Aortic valve diseases, namely aortic stenosis (AS) and aortic regurgitation, are common in developed countries, with AS being the most common valvular heart disease.^1,2 Symptomatic status and echocardiography are the most important clinical factors used to confirm the diagnosis, asses severity and monitor progression of AS. Aortic valve replacement (AVR) is indicated for symptomatic patients with severe AS^3,4 but whether asymptomatic patients should undergo AVR or should be treated conservatively is controversial.^5,6 For patients with moderate AS surgical treatment is generally not recommended.
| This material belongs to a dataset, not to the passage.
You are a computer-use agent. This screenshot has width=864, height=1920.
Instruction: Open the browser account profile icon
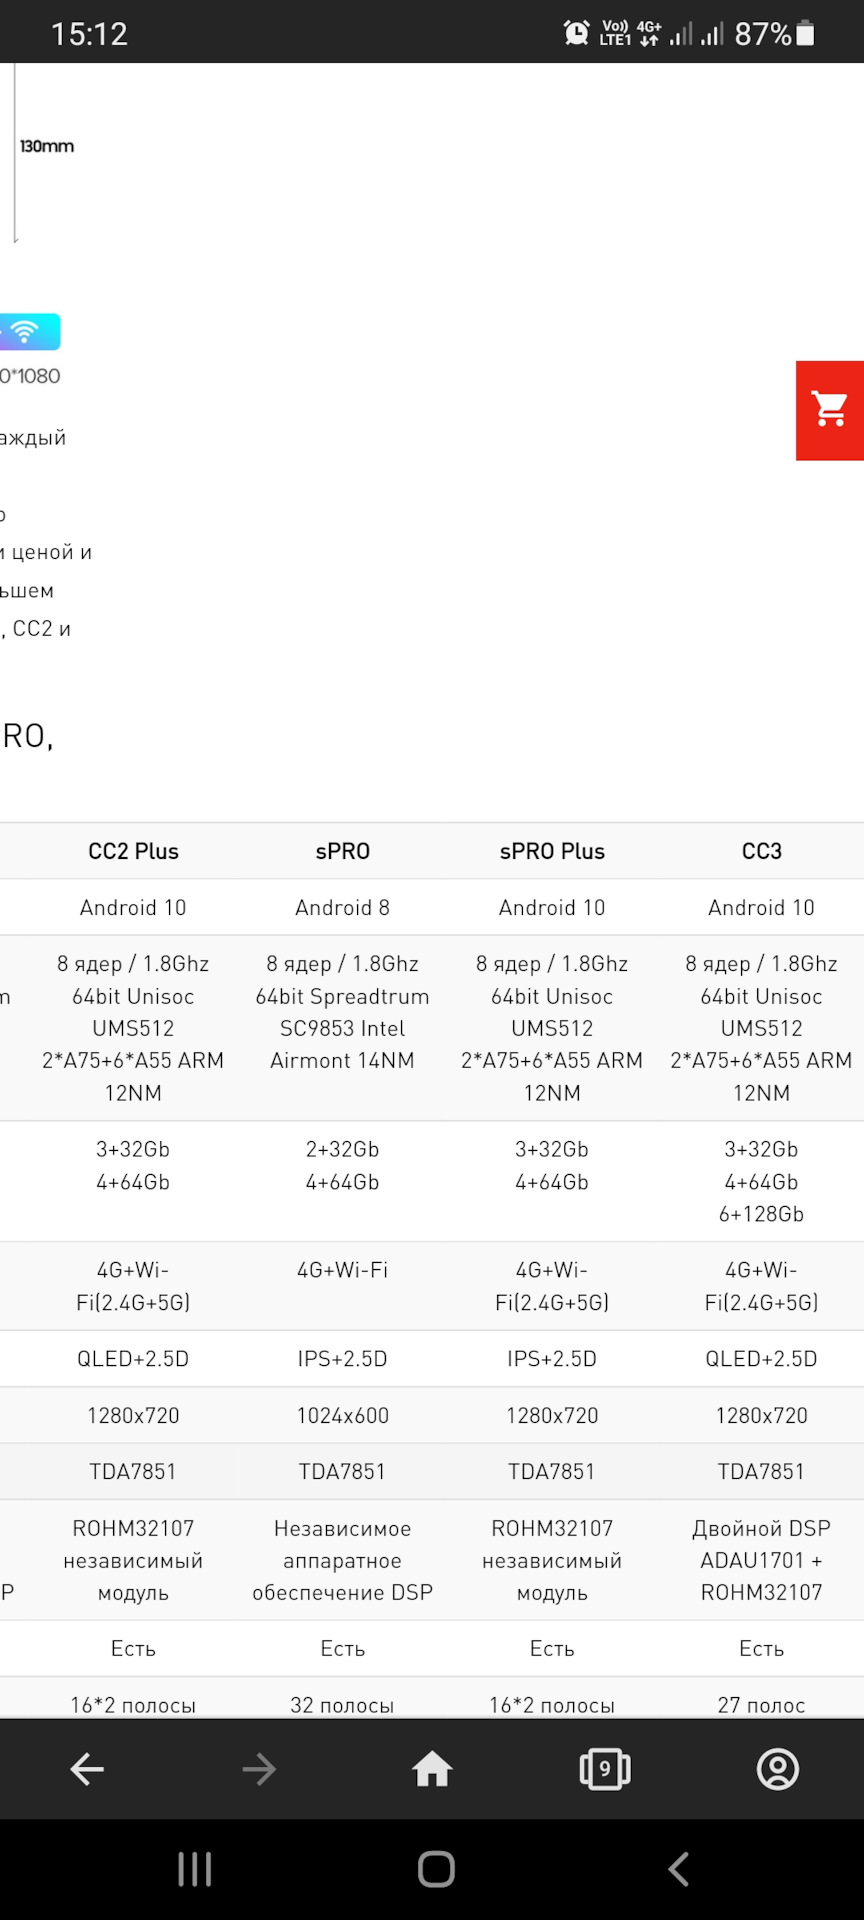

B-type natriuretic peptide (BNP) and its N-terminal fragment (NT-proBNP) are neurohormones synthesised and secreted mainly by the ventricular myocardium. Their release is stimulated by an increase in ventricular wall stress.⁷ In patients with AS, BNP and NT-proBNP rise in correlation with severity and functional status as assessed by the New York Heart Association (NYHA) classification.^8,9,10,11 Furthermore, a correlation with the progression of AS has been documented.¹² Recently, two studies have been published showing a predictive value for BNP and NT-proBNP in patients with severe AS, most of whom underwent AVR.^13,14 Both studies showed that BNP and NT-proBNP provided independent prognostic information for postoperative outcome.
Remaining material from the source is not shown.